Logarithm Function                     Equivalent Exponential function

` log_b a = m `     =======>>             `b^m = a`

Then, we use this to solve the above problem.

#1 . `log_x 125/27 = -3/2`

`x^(-3/2) = 125/27`

Express 125 and 27 with its prime factors ( `125 = 5*5*5 = 5^3`  and `27 = 3*3*3 = 3^3` ).

`x^(-3/2) = 5^3/3^3`

`x^(-3/2) = 5^3/3^3`

Raise both sides by -2/3 to isolate x.

`(x^(-3/2))^(-2/3) = (5^3/3^3)^(-2/3)`

Simplify using the properties of exponents which are `(z^m)^n = z^(m*n)`  and   `(z/y)^m = z^m/y^m` .

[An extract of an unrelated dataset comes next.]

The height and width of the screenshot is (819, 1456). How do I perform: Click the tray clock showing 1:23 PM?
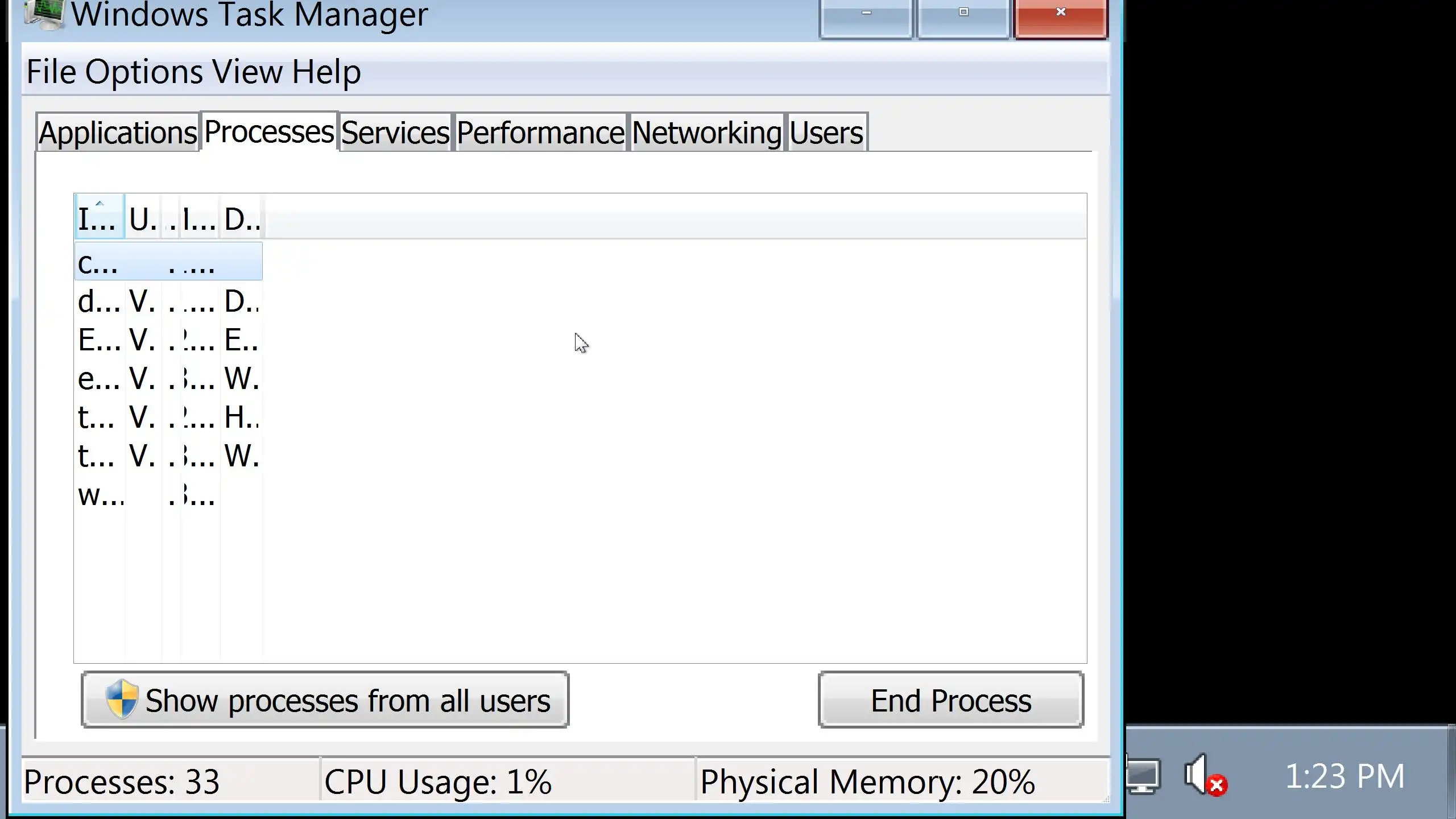point(1345,776)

`x^((-3/2)(-2/3)) = 5^(3(-2/3))/3^(3(-2/3))`

` x = 5^-2/3^-2 = (1/5^2)/(1/3^2) = 3^2 / 5^2`

Hence,   x = `9/25` .

#2.  `(2x)^2/3 = 3`

`(2x)^2 = 3^2`

Raise both sides by 1/2.

`[(2x)^2]^(1/2) = (3^2)^(1/2)`

Simplify using the property of exponent which is `(z^m)^n = z^(m*n)` .

`(2x)^(2*(1/2)) = 3^(2*(1/2))`

`2x = 3`

`x = 3/2`

Hence, x `= 3/2 = 1.5` .  ` `

Note that for #2, there may be an error either with the given equation or with the given answer. Please verify.